Preparation of Polyol 1:


A 1 l flask was initially charged with 0.18 g of tin octoate, 374.8 g of ε-caprolactone and 374.8 g of a difunctional polytetrahydrofuran polyether polyol (equivalent weight 500 g/mol OH), which were heated to 120° C. and kept at this temperature until the solids content (proportion of nonvolatile constituents) was 99.5% by weight or higher. Subsequently, the mixture was cooled and the product was obtained as a waxy solid.


Preparation of Urethane Acrylate 1 (Writing Monomer): Phosphorothloyltros(Oxybenzene-4,1-Diylcarbamoyloxyethane-2,1-Diyl) Trisacrylate


A 500 ml round-bottom flask was initially charged with 0.1 g of 2,6-di-tert-butyl-4-methylphenol, 0.05 g of dibutyltin dilaurate and 213.07 g of a 27% solution of tris(p-isocyanatophenyl) thiophosphate in ethyl acetate (Desmodur® RFE, product from Bayer MaterialScience AG, Leverkusen, Germany), which were heated to 60° C. Subsequently, 42.37 g of 2-hydroxyethyl acrylate were added dropwise and the mixture was still kept at 60° C. until the isocyanate content had fallen below 0.1%. This was followed by cooling and complete removal of the ethyl acetate in vacuo. The product was obtained as a partly crystalline solid.

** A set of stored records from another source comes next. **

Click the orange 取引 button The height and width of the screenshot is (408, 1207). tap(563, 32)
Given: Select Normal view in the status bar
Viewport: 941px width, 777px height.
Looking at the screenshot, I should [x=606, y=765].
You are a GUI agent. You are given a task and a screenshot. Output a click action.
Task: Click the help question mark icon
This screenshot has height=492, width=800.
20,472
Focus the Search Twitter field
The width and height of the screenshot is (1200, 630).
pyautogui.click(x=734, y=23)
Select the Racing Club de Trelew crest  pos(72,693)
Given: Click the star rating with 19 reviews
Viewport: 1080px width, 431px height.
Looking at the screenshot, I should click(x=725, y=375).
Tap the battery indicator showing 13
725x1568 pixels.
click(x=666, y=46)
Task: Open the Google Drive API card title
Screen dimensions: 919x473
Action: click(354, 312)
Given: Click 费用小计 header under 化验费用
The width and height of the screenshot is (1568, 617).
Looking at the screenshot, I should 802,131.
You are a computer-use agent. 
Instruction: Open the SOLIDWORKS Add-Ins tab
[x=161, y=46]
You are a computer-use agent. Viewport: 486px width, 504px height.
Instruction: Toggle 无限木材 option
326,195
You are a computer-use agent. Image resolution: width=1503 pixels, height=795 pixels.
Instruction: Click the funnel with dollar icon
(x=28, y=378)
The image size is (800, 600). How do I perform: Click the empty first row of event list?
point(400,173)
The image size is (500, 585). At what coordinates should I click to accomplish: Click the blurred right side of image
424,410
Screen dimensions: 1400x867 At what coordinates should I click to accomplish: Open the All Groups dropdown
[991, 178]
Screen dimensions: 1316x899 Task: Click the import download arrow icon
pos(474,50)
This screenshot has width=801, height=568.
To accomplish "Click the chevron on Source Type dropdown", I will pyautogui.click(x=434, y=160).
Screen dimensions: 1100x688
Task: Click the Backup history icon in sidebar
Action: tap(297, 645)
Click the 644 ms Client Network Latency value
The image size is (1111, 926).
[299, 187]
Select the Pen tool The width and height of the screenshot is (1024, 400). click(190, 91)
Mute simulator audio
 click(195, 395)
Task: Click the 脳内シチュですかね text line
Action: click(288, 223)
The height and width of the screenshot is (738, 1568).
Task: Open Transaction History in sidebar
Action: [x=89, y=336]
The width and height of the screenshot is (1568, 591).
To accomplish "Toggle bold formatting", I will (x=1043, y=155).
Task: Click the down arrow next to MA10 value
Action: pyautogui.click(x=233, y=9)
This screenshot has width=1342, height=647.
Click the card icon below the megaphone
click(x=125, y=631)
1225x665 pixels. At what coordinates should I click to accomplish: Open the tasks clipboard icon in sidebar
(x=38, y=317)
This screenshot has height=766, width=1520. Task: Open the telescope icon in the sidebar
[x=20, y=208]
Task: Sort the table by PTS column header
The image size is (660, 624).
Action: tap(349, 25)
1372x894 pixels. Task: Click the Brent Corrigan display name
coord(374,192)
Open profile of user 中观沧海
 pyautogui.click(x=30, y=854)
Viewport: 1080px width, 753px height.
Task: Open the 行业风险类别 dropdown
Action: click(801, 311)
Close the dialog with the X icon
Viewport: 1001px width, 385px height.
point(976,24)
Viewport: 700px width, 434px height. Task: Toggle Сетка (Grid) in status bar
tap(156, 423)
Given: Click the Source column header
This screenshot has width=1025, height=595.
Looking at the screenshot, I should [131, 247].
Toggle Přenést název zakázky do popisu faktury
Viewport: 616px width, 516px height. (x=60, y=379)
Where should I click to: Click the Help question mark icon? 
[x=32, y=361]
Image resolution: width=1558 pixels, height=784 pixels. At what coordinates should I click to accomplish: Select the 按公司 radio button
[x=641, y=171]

Preparation of Urethane Acrylate 2 (Writing Monomer): 2-({[3-(Methylsulphanyl)Phenyl]Carbamoyl}Oxy)Ethyl Prop-2-Enoate


A 100 ml round-bottom flask was initially charged with 0.02 g of 2,6-di-tert-butyl-4-methylphenol, 0.01 g of Desmorapid Z, 11.7 g of 3-(methylthio)phenyl isocyanate [28479-1-8], and the mixture was heated to 60° C. Subsequently, 8.2 g of 2-hydroxyethyl acrylate were added dropwise and the mixture was still kept at 60° C. until the isocyanate content had fallen below 0.1%. This was followed by cooling. The product was obtained as a colourless liquid.


Preparation of Additive 1 Bis(2,2,3,3,4,4,5,5,6,6,7,7-Dodecafluoroheptyl)(2,2,4-Trimethylhexane-1,6-Diyl) Biscarbamate


A 50 ml round-bottom flask was initially charged with 0.02 g of Desmorapid Z and 3.6 g of 2,4,4-trimethylhexane 1,6-diisocyanate (TMDI), and the mixture was heated to 60° C. Subsequently, 11.9 g of 2,2,3,3,4,4,5,5,6,6,7,7-dodecafluoroheptan-1-ol were added dropwise and the mixture was still kept at 60° C. until the isocyanate content had fallen below 0.1%. This was followed by cooling. The product was obtained as a colourless oil.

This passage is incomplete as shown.